Plusieurs des projets présentés sont financés dans le cadre du projet de recherche européen IST Citizen Media, un programme de recherche qui souhaite accompagner les initiatives en la matière, permettre aux utilisateurs de créer des applications en réseau et des expériences avec les contenus générés par les utilisateurs.

Intégrer des éoliennes dans les villes ?

En direct de PicNic, la conférence hollandaise sur la créativité et l’innovation dans les nouvelles technologies.

Eoliennes dans un parc de loisirsLe développement de l'énergie éolienne est limité, un peu partout, par la pollution visuelle que représentent les éoliennes dans les paysages - presque toujours ruraux - dans lesquelles on les installe. Le paysage devient "postmoderne", peuplé de pylônes, d'éoliennes, d'antennes, de capteurs et d'autres équipements techniques - sans parler, naturellement, des routes. Les éoliennes s'imposent aux paysages comme des machines issues de l'ère industrielle.

Il faut repenser la signification de ces turbines dans les paysages, nous explique Hans van Houwelingen. Et les Pays-Bas, pays de moulins, pourraient être mieux placés que d'autres pour imaginer les formes adéquates...

"Pourquoi ne pas faire des éoliennes dont on soit fiers ? Pourquoi s'excuser, chercher en vain à les rendre invisibles, multiplier les règles protectrices plutôt que d'imaginer des formes créatives d'intégration de ces formidables machines dans nos environnements humains ?"

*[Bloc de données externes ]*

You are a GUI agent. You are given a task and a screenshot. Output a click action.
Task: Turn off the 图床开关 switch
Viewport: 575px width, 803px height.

Le point de départ de la démarche de Hans van Houwelingen est qu'en réfléchissant autrement à leurs formes, les éoliennes pourraient sans doute s'intégrer plus aisément dans les villes. Il imagine par exemple des éoliennes de très grande taille qui s'intégreraient dans la "skyline", la ligne d'horizon produite par les gratte-ciels urbains. Dans un parc de loisirs, des éoliennes capables de traduire en couleurs diverses l'énergie produite deviendraient des éléments du décor ludique et permettraient de "sentir" leur fonction de manière sensible. Des bâtiments mixtes, à la fois tours et turbines, pourraient être imaginer. Des villes isolées pourraient marquer leurs entrées d'énormes piliers-éoliennes.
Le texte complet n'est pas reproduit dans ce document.